Langsung ke konten utama

Cinta Mengiringi Hukum

…dan janganlah belas kasihan kepada keduanya mencegah kamu untuk (menjalankan) agama Allah, jika kamu beriman kepada Allah, dan hari akhirat, dan hendaklah (pelaksanaan) hukuman mereka disaksikan oleh sekumpulan orang-orang yang beriman.
(QS An Nuur: 2).


Orang besar itu berpulang. Tiga puluh dua tahun berkuasa di negeri ini tentu banyak hal yang telah diperbuat. Ada prestasi besar yang telah ia torehkan. Namun, sebagai manusia biasa, ada juga kesalahan yang dilakukan. Maka meninggalnya, sampai saat ini, tak luput dari kontroversi. Bagi mereka yang banyak merasakan jasa besarnya, sepantasnya ia diberi gelar pahlawan. Bagi yang merasa dizalimi, dirinya harus tetap diadili.
Tentu kita tidak ingin memperkeruh kontroversi tersebut. Kalaupun proses hukum itu tetap terlaksana, kita hanya ingin hal itu didasari atas cinta. Tidak memperturutkan kebencian, semata-mata untuk membersihkan dosanya. Sebagaimana yang Rasulullah contohkan dalam kisah menggugah berikut ini.
Dari Abdullah ibnu Buraidah dari ayahnya berkata, "Aku pernah duduk di sisi Nabi saw., lalu seorang wanita dari Ghamidziyah datang menemui Rasulullah dan berkata, "Ya Nabiyallah, sesungguhnya aku telah berzina, dan aku ingin Anda mensucikan diriku (merajam)." Namun Rasulullah berkata kepadanya, "Pulanglah." Maka wanita itu pun pulang.
Keesokan harinya, wanita itu datang kembali kepada Rasulullah dan kembali membuat pengakuan zina. Dia berkata, "Nabiyallah, sesungguhnya aku telah berzina, dan aku ingin Anda mensucikan diriku (merajam)." Namun Rasulullah berkata kepadanya, "Pulanglah." Maka wanita itu pun pulang.
"Ya Nabiyallah, rajamlah diriku. Apakah Anda menolakku sebagaimana menolak pengakuan Ma'iz bin Malik? Demi Allah, saat ini aku sedang hamil."
Rasulullah mengatakan, "Pulanglah, sampai kamu melahirkan anakmu"
Seusai melahirkan, wanita itu kembali menghadap Rasulullah sambil menggendong bayinya itu seraya melapor, "Inilah bayi yang telah aku lahirkan."
Beliau bersabda, "Pergilah, dan susuilah bayi ini hingga disapih."
Setelah disapih, wanita tersebut kembali menghadap beliau dengan membawa bayinya yang di tangannya memegang sekerat roti. Wanita itu berkata, "Ya Nabiyallah, aku telah menyapihnya."

Latihan Tertulis 1 — Menurut teks tentang cinta yang mengiringi hukum, berapa lama orang besar yang berpulang itu berkuasa di negeri ini?
Latihan Tertulis 2 — Teruskan teks tentang cinta yang mengiringi hukum mulai dari kalimat terakhirnya.

Bahan —
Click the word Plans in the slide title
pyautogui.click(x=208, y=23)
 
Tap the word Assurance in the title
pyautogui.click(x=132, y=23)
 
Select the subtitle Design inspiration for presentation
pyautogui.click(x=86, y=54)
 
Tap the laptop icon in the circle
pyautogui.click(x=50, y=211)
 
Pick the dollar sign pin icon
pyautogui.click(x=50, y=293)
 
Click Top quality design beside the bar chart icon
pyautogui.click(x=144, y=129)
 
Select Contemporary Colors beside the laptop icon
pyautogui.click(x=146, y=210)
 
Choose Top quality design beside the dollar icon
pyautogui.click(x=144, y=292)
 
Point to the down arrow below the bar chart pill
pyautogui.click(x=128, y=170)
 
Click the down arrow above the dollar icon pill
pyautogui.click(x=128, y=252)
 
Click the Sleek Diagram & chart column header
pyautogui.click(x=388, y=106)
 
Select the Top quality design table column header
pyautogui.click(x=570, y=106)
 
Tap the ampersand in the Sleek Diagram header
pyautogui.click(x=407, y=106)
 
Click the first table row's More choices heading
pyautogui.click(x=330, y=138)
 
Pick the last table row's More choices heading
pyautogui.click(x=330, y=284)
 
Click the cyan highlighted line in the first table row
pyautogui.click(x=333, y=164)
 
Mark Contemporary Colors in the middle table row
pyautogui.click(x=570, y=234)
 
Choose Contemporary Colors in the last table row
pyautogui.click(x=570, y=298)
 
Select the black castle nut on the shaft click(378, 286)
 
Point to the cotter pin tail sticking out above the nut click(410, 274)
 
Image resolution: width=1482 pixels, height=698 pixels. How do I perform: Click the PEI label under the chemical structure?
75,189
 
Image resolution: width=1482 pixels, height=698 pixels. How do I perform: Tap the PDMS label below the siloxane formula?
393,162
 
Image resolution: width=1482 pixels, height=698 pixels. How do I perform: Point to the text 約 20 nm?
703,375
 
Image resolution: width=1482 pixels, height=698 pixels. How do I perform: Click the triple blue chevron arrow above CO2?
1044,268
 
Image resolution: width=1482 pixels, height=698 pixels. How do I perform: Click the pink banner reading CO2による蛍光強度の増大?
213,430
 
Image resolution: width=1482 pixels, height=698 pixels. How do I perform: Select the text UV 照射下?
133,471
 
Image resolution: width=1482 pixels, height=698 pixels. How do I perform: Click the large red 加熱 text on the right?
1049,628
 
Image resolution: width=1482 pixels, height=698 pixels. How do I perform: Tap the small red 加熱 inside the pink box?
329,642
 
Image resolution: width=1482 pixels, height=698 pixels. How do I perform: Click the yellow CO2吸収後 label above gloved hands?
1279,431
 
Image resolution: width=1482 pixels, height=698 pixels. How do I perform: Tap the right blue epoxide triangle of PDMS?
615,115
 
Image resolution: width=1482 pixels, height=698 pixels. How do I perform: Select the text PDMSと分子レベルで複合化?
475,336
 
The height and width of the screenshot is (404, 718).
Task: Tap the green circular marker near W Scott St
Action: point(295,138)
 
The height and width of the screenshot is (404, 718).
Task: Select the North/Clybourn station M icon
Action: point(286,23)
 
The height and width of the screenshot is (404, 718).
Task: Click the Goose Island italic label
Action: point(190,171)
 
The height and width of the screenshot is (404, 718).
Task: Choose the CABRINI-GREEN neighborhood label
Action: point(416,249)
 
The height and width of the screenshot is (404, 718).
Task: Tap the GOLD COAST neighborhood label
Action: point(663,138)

Jawaban Akhir 1 — Tiga puluh dua tahun.

Jawaban Akhir 2 —
Akhirnya, Rasulullah pun mempercayai pengakuan wanita itu, lalu menyerahkan anak itu kepada seorang pria dari kalangan umat Islam. Beliau memerintahkan agar menggali lubang sampai di atas dada, lalu memerintahkan orang-orang untuk merajam wanita tersebut.
Saat itu Khalid bin Walid membawa batu di tangannya lantas melemparkannya ke arah kepala wanita itu hingga darahnya memuncrat mengenai wajah Khalid. Khalid pun memaki wanita itu. Akan tetapi Rasulullah mengatakan, "Sabarlah wahai Khalid! Demi Dzat yang jiwaku ada di tangan-Nya, sungguh dia telah bertaubat dengan taubat yang seandainya dilakukan oleh seorang pemungut cukai (pajak), niscaya ia akan diampuni."
Maka Rasulullah saw memerintahkan untuk memandikan jenazahnya, dan mensalatkan dan menguburkannya. Demikian hadits Riwayat Imam Ahmad.
Dalam riwayat Imam Muslim, ketika Rasulullah mensalatkan wanita Al-Ghamidziyah tersebut, Umar bin Khathab terheran,
"Engkau mensalatinya, wahai Rasulullah? Padahal ia telah berzina." Rasulullah menjawab, "Dia telah bertaubat dengan taubat yang sekiranya dibagikan kepada 70 penduduk Madinah, niscaya mencukupinya. Apakah engkau menemukan taubat yang lebih baik daripada orang yang menyerahkan jiwanya kepada Allah?"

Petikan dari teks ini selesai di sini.